Bien évidemment, la différence de technologie dans les serres expérimentales du CATÉ fait varier le niveau d’investissement pour ceux qui voudraient s’en équiper. L’investissement dans une serre à tomates coûte actuellement 100 €/m2. Les équipements du compartiment 1 se situent à ce niveau d’investissement. Il se situe à 140-150 €/m2 pour les compartiments de 2 et 3 équipés de corridors climatiques. Et il faut rajouter encore 100 €/m2 pour doter la surface de production de lampes artificielles. Ce surcoût doit s’amortir par une moindre consommation de l’énergie et d’une augmentation nette de la productivité dans le compartiment 3. « On peut envisager une production de 90 kg/m2 par an contre 55-60 kilos actuellement, plutôt des tomates de segmentation pour valoriser une offre de contre-saison », précise Alain Guillou. Au fur et à mesure de l’avancée de l’expérimentation qui doit durer 2 ans, certains paramètres pourraient être modifiés.
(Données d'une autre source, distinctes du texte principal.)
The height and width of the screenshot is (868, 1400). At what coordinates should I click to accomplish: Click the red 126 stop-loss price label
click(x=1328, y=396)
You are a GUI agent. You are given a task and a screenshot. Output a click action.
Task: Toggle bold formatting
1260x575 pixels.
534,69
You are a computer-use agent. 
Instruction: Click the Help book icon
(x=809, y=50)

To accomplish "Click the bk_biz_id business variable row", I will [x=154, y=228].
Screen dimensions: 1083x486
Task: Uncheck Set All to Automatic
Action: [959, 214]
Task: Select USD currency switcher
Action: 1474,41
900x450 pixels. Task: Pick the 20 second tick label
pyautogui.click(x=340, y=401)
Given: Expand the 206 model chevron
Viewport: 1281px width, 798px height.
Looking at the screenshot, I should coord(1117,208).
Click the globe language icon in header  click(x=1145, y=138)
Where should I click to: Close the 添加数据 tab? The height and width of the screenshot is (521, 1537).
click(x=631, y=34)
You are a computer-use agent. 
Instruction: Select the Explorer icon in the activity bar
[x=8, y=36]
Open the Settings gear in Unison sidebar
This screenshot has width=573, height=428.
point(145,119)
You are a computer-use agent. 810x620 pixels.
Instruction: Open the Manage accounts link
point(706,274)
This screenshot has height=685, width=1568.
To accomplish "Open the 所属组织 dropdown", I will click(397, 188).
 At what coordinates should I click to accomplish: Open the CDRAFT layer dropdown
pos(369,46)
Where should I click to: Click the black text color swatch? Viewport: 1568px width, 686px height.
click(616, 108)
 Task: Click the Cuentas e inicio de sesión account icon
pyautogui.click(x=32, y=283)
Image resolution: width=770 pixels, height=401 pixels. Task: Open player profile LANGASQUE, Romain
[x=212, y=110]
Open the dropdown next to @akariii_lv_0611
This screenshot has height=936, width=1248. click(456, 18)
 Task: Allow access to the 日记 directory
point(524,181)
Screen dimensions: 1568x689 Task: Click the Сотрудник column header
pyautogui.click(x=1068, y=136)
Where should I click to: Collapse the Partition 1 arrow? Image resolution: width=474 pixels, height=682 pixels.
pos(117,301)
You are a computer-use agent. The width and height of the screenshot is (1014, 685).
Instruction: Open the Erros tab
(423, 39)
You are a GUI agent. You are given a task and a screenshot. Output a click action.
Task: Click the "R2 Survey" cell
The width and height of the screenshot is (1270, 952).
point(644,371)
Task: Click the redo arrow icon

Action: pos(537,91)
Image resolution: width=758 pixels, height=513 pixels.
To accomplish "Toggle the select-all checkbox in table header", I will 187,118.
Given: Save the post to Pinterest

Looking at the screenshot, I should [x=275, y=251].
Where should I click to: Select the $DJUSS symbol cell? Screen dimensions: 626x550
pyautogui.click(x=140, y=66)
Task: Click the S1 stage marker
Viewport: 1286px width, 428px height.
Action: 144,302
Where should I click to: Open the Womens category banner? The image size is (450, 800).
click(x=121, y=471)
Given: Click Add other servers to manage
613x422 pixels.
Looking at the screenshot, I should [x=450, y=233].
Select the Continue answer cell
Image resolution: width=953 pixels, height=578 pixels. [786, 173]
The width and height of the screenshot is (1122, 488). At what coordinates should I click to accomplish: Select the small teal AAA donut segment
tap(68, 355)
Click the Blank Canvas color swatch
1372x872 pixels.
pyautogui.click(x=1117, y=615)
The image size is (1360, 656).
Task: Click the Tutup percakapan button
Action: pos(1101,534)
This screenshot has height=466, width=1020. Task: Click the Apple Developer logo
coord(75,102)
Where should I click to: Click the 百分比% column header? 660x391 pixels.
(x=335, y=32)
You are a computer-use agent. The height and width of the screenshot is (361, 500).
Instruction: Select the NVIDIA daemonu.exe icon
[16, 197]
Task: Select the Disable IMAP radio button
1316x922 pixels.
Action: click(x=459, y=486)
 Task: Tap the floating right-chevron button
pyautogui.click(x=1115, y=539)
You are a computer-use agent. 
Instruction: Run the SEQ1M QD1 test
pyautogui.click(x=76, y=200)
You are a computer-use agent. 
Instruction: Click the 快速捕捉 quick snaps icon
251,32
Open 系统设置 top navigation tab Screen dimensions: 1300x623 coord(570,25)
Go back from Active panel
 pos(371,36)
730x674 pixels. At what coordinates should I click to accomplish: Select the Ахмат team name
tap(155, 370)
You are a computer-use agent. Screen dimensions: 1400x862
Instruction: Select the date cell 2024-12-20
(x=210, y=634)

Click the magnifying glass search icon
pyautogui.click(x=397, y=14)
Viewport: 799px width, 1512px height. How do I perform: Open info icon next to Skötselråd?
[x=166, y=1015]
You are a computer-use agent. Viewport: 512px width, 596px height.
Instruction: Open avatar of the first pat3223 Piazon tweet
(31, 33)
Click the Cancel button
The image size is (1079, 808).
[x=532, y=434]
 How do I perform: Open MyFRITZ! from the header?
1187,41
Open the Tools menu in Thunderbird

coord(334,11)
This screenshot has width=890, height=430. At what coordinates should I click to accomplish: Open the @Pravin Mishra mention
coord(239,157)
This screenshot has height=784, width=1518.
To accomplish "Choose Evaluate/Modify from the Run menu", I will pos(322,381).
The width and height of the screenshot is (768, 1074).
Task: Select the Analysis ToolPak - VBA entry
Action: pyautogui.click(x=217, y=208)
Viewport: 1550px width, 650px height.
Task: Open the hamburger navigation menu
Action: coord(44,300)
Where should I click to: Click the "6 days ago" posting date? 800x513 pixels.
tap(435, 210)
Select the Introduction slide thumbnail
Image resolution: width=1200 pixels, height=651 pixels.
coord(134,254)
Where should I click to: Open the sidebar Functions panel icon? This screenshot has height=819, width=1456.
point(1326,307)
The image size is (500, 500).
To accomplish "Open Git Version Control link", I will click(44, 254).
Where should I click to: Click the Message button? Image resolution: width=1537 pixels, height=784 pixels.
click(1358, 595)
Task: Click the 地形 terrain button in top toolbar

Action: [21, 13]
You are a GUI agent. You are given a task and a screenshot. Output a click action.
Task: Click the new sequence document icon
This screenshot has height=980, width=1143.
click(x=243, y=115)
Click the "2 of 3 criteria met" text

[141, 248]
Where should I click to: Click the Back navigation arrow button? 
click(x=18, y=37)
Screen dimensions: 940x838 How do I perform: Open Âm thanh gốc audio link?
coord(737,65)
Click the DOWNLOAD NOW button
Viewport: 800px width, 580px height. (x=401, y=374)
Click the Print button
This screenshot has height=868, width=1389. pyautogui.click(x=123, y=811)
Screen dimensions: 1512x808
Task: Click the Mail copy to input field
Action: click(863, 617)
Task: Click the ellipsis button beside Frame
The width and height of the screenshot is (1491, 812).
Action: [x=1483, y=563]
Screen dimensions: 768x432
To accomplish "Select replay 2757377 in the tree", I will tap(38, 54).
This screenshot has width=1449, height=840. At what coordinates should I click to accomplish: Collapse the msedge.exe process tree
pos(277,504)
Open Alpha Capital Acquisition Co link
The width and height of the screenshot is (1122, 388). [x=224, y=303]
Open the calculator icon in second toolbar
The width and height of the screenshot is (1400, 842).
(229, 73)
Il n’est pas garanti que les tous les dispositifs seront validés. « Par le passé, le CATÉ a testé différents équipements (puit canadien, pompe à chaleur par exemple) qui ne se sont pas avérés intéressants pour la production bretonne », ajoute le directeur de la station. En tous les cas, ce nouvel essai intéresse de près les organisations de producteurs bretonnes engagées dans la tomate (Savéol, Sica Saint-Pol, UCPT, Solarenn). Elles co-financent l’investissement de 1,5 million d’euros à hauteur de 60 %, le reste provenant de FranceAgriMer (20 %) et la Région Bretagne (20 %).